→ AIM
Format the rows from the line with "Select the A11 Free Pass label" to the line with "The image size is (1018, 466). [x=672, y=207]", both included, as a JSON list of strings with one string per line and blank lines left out.

→ TASK MATERIAL
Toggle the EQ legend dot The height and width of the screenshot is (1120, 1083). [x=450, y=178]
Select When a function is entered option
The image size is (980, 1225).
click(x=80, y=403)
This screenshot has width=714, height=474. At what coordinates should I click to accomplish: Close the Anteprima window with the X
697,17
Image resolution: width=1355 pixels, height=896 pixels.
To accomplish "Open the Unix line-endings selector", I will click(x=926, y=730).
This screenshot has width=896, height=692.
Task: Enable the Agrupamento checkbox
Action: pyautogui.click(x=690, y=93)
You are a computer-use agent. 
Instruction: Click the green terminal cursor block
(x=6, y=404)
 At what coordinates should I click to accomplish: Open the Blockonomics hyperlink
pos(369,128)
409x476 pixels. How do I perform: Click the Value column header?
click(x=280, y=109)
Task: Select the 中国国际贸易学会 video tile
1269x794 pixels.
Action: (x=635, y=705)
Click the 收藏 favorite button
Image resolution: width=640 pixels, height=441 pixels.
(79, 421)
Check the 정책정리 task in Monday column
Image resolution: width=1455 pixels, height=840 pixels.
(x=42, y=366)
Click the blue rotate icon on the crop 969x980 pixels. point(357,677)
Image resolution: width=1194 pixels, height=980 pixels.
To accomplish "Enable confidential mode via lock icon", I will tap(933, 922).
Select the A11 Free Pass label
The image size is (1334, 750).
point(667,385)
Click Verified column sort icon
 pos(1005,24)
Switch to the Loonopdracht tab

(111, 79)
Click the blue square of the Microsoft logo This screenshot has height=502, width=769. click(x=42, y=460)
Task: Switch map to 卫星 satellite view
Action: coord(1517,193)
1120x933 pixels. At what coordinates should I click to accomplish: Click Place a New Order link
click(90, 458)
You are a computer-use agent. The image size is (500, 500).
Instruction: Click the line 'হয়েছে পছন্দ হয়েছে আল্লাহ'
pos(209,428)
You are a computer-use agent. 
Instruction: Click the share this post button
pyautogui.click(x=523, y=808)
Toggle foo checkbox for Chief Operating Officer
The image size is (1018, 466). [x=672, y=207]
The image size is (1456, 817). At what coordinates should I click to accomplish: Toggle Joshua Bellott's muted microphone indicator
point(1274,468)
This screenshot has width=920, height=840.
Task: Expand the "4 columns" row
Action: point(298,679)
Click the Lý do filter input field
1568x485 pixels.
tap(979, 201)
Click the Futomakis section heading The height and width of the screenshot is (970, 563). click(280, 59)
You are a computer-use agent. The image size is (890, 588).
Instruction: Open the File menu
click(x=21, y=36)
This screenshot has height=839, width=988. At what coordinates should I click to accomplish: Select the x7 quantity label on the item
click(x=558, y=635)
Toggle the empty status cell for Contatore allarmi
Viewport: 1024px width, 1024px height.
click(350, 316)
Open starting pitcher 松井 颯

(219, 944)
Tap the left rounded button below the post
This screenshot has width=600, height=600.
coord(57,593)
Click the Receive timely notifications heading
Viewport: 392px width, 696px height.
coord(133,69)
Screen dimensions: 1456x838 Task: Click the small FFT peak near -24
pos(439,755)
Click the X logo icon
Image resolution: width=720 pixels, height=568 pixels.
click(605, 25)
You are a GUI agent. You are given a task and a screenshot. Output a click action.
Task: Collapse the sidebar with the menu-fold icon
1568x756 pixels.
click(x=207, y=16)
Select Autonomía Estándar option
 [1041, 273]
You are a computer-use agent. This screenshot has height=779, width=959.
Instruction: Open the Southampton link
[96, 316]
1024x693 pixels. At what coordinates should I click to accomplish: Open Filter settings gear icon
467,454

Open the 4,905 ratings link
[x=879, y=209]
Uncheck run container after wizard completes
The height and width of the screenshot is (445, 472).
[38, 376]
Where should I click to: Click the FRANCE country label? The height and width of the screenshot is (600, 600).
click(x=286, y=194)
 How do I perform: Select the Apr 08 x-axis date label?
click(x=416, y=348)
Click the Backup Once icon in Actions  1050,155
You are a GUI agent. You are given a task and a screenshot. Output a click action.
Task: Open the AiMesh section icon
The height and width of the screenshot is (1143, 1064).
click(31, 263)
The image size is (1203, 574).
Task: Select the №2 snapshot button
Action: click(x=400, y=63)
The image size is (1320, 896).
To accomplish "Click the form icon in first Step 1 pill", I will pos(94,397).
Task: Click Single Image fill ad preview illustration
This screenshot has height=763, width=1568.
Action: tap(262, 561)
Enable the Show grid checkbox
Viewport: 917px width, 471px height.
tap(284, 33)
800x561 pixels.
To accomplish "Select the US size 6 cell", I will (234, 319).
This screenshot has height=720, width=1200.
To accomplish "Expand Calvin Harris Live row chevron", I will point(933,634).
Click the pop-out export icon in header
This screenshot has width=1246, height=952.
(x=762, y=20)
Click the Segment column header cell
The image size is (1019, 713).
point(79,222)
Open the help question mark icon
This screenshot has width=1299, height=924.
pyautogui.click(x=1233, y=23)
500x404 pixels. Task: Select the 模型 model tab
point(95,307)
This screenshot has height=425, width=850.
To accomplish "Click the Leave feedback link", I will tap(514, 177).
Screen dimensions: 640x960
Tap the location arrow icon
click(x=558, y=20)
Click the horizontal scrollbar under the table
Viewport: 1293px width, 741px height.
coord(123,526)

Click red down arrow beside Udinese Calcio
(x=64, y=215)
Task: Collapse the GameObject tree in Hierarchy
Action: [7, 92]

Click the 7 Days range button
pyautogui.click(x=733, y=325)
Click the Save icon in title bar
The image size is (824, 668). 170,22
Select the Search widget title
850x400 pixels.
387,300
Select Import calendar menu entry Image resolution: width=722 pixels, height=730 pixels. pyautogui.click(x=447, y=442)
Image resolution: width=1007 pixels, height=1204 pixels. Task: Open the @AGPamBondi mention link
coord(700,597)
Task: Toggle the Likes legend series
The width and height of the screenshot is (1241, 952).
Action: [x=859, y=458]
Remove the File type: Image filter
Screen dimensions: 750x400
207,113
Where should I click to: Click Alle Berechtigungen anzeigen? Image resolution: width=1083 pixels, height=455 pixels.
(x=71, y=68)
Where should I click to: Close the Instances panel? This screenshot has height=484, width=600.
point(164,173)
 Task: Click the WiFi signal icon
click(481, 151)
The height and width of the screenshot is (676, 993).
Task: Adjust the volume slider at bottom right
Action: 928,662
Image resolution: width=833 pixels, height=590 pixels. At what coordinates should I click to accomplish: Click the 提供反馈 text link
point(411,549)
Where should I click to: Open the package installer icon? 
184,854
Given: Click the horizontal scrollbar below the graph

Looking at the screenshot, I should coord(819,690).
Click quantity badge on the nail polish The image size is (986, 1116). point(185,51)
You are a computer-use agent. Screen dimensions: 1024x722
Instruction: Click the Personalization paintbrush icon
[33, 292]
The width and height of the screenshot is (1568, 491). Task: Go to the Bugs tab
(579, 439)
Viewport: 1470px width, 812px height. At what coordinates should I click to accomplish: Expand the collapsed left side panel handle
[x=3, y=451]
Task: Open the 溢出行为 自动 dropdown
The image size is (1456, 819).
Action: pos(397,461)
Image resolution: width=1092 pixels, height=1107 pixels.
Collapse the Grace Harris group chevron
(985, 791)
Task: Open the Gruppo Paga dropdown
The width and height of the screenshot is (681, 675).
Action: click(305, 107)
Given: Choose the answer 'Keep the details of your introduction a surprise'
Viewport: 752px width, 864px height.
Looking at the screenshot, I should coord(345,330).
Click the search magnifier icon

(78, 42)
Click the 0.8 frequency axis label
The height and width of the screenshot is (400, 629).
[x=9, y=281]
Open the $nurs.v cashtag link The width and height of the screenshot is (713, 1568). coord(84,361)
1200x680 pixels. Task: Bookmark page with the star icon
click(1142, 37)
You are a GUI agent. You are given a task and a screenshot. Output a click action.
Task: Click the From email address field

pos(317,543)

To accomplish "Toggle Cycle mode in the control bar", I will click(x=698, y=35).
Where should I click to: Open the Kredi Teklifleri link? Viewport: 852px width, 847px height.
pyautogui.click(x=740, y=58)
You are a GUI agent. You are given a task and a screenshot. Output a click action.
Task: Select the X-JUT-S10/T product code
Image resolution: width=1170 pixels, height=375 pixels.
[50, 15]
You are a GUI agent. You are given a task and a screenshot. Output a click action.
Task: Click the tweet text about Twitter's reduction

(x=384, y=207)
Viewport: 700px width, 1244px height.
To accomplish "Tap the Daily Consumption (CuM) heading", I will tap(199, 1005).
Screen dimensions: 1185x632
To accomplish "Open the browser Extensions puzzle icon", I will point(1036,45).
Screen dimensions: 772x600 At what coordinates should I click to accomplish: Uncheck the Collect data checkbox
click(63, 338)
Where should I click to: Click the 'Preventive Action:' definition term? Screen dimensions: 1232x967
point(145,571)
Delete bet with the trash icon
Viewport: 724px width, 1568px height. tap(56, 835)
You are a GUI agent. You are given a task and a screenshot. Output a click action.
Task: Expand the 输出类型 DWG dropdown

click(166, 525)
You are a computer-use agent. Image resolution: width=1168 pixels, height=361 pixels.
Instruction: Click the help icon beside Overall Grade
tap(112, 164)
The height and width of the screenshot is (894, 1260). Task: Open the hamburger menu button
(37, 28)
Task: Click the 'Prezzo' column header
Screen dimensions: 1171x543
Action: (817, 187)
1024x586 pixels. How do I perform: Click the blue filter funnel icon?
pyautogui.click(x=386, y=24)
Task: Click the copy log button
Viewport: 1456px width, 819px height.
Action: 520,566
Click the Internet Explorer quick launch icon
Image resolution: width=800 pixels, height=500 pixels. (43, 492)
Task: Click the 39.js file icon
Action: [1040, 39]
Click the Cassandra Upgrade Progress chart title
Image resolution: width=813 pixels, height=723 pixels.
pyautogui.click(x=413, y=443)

→ SOLUTION TO THIS PROBLEM
[
  "Select the A11 Free Pass label",
  "The image size is (1334, 750).",
  "point(667,385)",
  "Click Verified column sort icon",
  " pos(1005,24)",
  "Switch to the Loonopdracht tab",
  "(111, 79)",
  "Click the blue square of the Microsoft logo This screenshot has height=502, width=769. click(x=42, y=460)",
  "Task: Switch map to 卫星 satellite view",
  "Action: coord(1517,193)",
  "1120x933 pixels. At what coordinates should I click to accomplish: Click Place a New Order link",
  "click(90, 458)",
  "You are a computer-use agent. The image size is (500, 500).",
  "Instruction: Click the line 'হয়েছে পছন্দ হয়েছে আল্লাহ'",
  "pos(209,428)",
  "You are a computer-use agent. ",
  "Instruction: Click the share this post button",
  "pyautogui.click(x=523, y=808)",
  "Toggle foo checkbox for Chief Operating Officer",
  "The image size is (1018, 466). [x=672, y=207]"
]